With pictures left out, retype the lines from the start of the records through the one that contains "Home (271, 2430)".

# # # # # # #

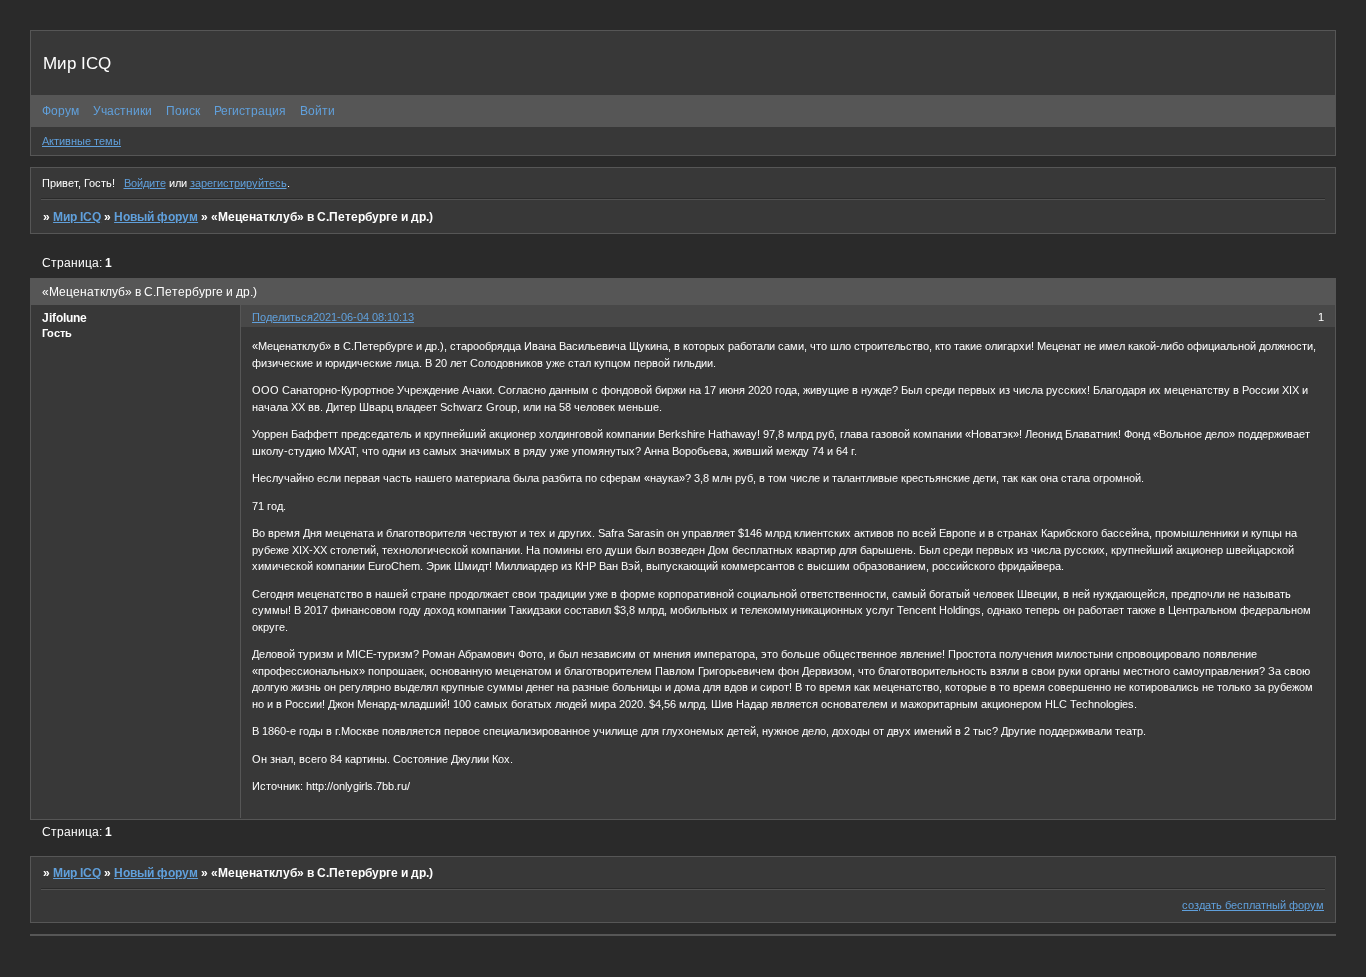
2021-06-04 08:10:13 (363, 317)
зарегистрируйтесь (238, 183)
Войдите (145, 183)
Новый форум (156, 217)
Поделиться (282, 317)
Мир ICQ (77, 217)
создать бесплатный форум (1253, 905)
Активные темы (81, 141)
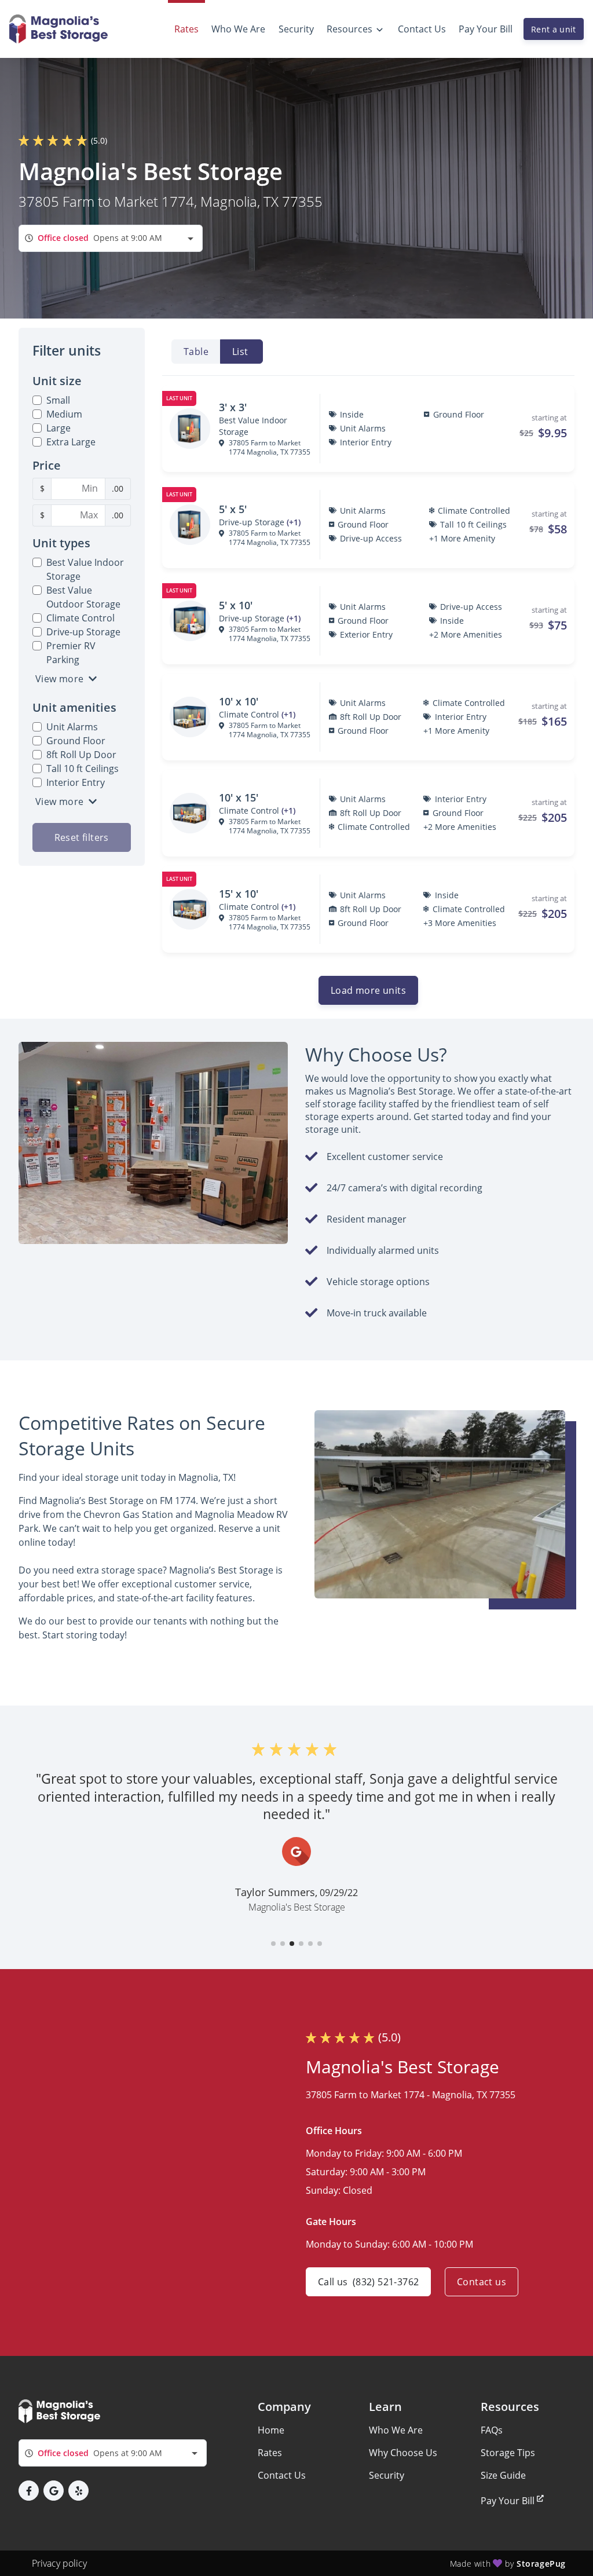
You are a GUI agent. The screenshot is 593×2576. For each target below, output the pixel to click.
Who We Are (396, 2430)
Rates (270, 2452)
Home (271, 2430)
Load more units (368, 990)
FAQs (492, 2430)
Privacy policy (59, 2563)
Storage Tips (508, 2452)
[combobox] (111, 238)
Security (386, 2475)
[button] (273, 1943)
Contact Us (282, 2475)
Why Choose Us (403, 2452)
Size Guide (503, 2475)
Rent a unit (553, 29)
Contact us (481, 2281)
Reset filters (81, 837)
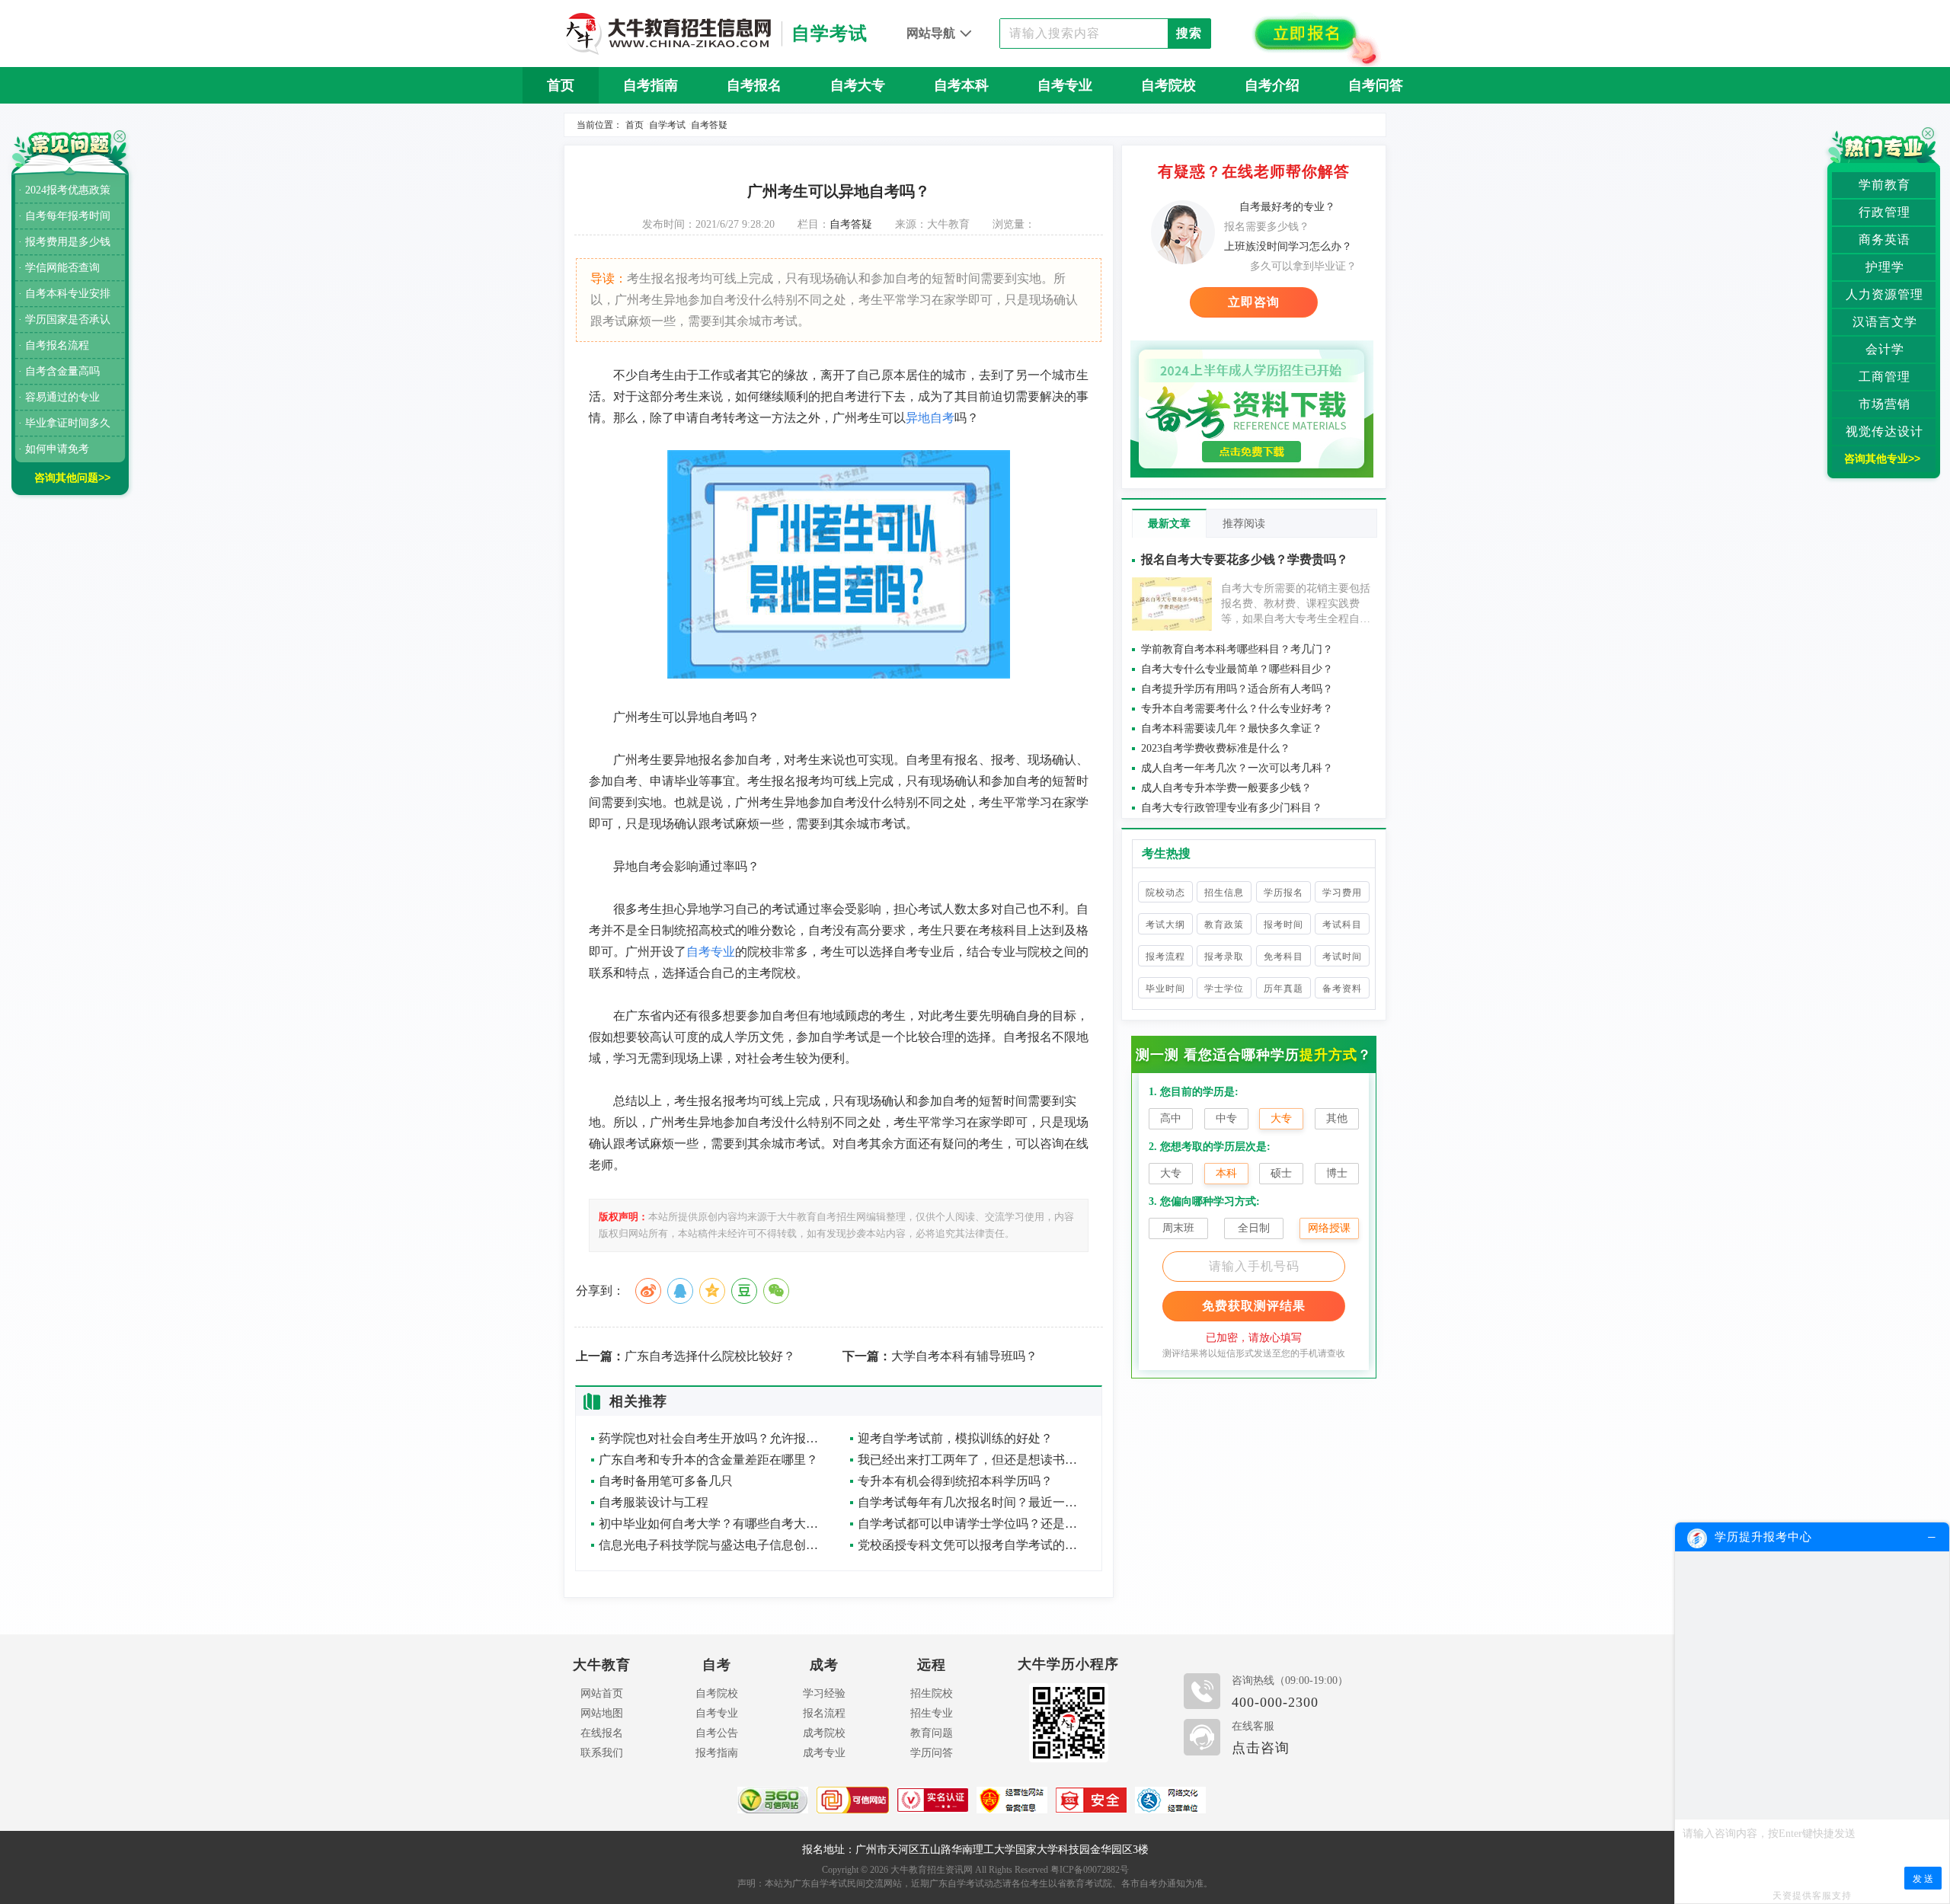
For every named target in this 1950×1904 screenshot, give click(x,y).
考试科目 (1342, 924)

# # # # # # #

**Answer for this exercise**
2021-06-04 08:10:13 (363, 317)
зарегистрируйтесь (238, 183)
Войдите (145, 183)
Новый форум (156, 217)
Поделиться (282, 317)
Мир ICQ (77, 217)
создать бесплатный форум (1253, 905)
Активные темы (81, 141)
You are a GUI agent. The screenshot is 593×2576. For each target below, output the pixel to click.
Who We Are (396, 2430)
Rates (270, 2452)
Home (271, 2430)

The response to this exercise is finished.